◆ **To do**:
Reproduce the entries below with every "icon" swapped for "symbol", keeping everything else unchanged.
--- start ---
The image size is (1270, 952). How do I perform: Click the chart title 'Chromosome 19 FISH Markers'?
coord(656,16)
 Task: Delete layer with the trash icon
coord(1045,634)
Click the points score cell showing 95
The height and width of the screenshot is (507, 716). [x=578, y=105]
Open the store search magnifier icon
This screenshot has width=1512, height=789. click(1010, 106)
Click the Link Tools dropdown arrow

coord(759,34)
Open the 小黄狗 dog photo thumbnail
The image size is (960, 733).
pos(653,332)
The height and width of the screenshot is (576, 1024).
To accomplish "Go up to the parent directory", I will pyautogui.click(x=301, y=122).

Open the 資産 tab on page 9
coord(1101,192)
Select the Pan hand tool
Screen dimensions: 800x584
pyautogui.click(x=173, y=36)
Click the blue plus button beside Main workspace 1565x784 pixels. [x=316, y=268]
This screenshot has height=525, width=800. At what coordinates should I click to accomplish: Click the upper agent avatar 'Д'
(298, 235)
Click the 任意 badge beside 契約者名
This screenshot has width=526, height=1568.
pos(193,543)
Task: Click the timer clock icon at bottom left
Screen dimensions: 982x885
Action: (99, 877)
--- end ---
◆ **Response to the exercise**:
The image size is (1270, 952). How do I perform: Click the chart title 'Chromosome 19 FISH Markers'?
coord(656,16)
 Task: Delete layer with the trash symbol
coord(1045,634)
Click the points score cell showing 95
The height and width of the screenshot is (507, 716). [x=578, y=105]
Open the store search magnifier symbol
This screenshot has width=1512, height=789. click(1010, 106)
Click the Link Tools dropdown arrow

coord(759,34)
Open the 小黄狗 dog photo thumbnail
The image size is (960, 733).
pos(653,332)
The height and width of the screenshot is (576, 1024).
To accomplish "Go up to the parent directory", I will pyautogui.click(x=301, y=122).

Open the 資産 tab on page 9
coord(1101,192)
Select the Pan hand tool
Screen dimensions: 800x584
pyautogui.click(x=173, y=36)
Click the blue plus button beside Main workspace 1565x784 pixels. [x=316, y=268]
This screenshot has height=525, width=800. At what coordinates should I click to accomplish: Click the upper agent avatar 'Д'
(298, 235)
Click the 任意 badge beside 契約者名
This screenshot has width=526, height=1568.
pos(193,543)
Task: Click the timer clock symbol at bottom left
Screen dimensions: 982x885
Action: (99, 877)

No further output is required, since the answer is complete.